I’ve been interviewing over the last few weeks for a new position (If anyone has a need for a very experienced .Net developer with some recent Ruby/Rails/Javascript/Coffeescript/JQuery etc chops, shoot me an email!)
At any rate, one company had an interesting SQL challenge.
In a nutshell, given a table with an ID field and a FLAG bit field, find all the consecutive rows where the FLAG field is 1 (ie a bad record).
The trick was that the output needed to look like:
ID RANGE Error Count
4000-6000 2001
First, lets insert a CSV file into a table….
BULK INSERT Flags FROM 'c:\dev\darin\sqltest\sqltest.csv' WITH ( FIELDTERMINATOR = ',', ROWTERMINATOR = '\n', FIRSTROW = 2 ) GO
They supplied a 1.6 million row sample table, and expected sub 10 second response time.
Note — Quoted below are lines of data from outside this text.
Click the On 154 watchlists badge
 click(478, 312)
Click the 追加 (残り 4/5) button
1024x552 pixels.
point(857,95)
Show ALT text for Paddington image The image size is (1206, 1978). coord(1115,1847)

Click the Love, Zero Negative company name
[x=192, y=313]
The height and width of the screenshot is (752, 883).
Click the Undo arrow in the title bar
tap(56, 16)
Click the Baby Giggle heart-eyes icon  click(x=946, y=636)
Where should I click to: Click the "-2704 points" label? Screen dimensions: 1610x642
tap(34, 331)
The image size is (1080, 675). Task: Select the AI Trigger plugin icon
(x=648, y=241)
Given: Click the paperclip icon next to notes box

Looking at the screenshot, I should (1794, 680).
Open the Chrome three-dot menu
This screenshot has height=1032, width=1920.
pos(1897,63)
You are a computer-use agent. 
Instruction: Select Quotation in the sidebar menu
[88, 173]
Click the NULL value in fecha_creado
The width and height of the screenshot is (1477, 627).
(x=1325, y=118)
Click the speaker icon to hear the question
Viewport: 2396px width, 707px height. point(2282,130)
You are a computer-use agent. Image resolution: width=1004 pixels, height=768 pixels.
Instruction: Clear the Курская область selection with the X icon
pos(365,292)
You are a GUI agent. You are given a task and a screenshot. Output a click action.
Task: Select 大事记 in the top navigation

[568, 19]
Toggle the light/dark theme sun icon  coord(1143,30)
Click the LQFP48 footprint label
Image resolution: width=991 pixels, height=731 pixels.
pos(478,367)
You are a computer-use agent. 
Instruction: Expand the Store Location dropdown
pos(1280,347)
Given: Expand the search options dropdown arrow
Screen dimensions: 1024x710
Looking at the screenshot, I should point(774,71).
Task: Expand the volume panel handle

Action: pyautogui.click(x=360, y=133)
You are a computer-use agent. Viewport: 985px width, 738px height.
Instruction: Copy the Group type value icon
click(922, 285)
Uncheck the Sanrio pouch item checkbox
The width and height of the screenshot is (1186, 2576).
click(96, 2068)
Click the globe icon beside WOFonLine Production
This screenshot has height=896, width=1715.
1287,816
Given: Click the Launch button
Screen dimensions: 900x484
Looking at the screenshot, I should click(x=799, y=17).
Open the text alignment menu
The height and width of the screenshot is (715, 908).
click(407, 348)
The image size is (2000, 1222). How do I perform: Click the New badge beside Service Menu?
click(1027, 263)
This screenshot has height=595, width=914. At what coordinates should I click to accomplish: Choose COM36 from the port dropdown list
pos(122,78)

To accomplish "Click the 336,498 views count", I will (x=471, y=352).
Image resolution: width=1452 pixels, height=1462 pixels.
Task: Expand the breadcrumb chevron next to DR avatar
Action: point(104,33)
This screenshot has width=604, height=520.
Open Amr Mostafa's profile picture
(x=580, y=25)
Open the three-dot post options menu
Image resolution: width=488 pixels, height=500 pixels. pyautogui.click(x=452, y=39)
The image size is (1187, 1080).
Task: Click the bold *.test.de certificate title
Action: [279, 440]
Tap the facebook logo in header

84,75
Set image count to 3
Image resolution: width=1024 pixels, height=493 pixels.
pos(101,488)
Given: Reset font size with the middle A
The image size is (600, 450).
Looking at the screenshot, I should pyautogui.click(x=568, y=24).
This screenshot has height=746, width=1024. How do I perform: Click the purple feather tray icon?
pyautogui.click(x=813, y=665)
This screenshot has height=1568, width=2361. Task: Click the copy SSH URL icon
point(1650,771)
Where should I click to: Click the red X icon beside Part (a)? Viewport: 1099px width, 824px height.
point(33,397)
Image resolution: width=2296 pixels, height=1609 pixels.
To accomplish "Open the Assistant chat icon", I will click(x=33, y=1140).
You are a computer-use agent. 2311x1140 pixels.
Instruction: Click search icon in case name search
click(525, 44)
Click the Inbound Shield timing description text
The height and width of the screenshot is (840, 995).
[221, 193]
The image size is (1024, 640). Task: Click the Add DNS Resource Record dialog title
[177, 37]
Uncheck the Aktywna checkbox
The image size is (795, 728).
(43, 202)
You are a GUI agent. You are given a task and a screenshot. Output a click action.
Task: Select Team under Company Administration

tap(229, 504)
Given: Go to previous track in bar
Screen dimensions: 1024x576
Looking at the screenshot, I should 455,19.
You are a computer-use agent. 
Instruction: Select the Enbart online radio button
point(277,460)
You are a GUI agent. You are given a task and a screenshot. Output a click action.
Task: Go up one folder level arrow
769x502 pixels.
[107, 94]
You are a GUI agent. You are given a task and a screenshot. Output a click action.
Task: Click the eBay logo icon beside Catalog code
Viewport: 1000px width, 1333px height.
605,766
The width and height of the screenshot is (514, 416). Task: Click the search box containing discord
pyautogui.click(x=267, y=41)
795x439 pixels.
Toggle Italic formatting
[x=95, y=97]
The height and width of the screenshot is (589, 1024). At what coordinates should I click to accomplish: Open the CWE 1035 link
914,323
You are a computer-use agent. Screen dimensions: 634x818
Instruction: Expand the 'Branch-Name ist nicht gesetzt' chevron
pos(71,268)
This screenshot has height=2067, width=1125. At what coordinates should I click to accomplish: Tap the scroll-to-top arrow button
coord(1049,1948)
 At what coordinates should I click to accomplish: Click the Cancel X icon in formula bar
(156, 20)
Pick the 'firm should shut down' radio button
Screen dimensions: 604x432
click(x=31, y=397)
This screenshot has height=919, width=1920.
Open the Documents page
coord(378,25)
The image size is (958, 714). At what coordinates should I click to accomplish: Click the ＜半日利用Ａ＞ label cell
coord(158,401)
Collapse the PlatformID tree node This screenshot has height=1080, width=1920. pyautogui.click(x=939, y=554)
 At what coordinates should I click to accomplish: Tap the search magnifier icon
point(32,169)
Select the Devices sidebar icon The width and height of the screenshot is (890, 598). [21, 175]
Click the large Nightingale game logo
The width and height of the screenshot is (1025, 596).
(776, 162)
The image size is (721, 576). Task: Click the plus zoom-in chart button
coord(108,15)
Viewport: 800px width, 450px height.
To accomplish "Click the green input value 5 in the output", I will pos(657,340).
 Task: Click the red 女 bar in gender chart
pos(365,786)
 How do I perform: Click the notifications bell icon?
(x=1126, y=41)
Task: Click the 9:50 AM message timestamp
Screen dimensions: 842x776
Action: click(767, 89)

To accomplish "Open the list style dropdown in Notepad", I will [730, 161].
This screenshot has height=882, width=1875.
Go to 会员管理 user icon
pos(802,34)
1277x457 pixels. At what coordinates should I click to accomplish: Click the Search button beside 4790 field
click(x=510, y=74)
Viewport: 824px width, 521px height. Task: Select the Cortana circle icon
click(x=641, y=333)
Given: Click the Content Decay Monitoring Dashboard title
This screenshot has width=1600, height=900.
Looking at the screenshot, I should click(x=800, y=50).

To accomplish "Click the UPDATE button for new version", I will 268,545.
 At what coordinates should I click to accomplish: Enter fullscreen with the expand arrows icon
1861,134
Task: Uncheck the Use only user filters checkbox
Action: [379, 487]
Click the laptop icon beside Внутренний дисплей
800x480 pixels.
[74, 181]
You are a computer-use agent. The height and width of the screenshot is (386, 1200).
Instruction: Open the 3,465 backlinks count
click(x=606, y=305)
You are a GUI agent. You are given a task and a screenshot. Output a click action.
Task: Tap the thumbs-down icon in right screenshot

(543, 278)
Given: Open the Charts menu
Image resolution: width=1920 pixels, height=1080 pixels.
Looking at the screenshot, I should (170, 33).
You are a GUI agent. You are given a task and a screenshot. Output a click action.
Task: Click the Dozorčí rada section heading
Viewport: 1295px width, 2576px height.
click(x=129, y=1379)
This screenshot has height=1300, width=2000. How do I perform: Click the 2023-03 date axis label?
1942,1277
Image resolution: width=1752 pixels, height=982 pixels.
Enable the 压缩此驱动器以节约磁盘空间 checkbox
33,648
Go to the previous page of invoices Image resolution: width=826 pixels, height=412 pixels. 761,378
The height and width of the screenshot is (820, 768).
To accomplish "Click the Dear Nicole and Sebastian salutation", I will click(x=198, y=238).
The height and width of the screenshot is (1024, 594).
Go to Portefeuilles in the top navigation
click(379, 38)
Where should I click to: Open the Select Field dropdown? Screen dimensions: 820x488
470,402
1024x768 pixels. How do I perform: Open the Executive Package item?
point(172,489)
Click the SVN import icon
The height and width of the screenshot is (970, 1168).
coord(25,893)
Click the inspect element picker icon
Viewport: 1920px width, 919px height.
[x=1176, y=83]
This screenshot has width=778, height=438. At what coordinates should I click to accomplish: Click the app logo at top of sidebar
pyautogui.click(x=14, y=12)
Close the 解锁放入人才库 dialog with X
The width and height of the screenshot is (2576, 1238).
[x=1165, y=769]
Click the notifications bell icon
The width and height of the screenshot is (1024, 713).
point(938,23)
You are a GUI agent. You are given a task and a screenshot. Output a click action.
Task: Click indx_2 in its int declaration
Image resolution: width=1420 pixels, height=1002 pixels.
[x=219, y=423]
Sooooo, you also might want to add a clustered index to the ID field.
Let’s see some SQL!
With the sample table in place, I could get down to business.
I’ll admit, I had to google the syntax of the OVER and PARTITION clauses in T-SQL. They’re not something I use every day.
First, I needed all the rows, with a group number grouping all the consecutive rows who’s flag value was 1. I used a Common Table Expression for this. I could have used temp tables and it would have resulted in about the same performance, but… what the hey!
WITH parts AS ( SELECT *, id - ROW_NUMBER() OVER (ORDER BY id) AS grp FROM flags WHERE flag = 1 )
Next, I needed the count of each group as part of the result set….
WITH counts AS ( SELECT *, COUNT(*) OVER (PARTITION BY grp) AS cnt FROM parts )
With those two CTEs in place, all that was left was the output Select….
SELECT cast(min(id) as varchar(20)) + '-' + cast(max(id) as varchar(20)) as IDRange, cnt as ErrorCount FROM counts WHERE cnt >= 1000 GROUP BY grp, cnt ORDER BY IDRange
In this case, I only cared about blocks of errors of more than 1000 rows. The concatenated SELECT is just to make a nice output format. realistically, I’d probably only select MIN(ID), MAX(ID), CNT
I haven’t used CTE’s a lot, but I’m finding more and more uses for them.
And the OVER clause is something I really need to get more familiar with.
For the 1.6 million row source table, I was getting sub 2 second response times on this query. No doubt, there’s ways to speed this up, but that’s not too shabby.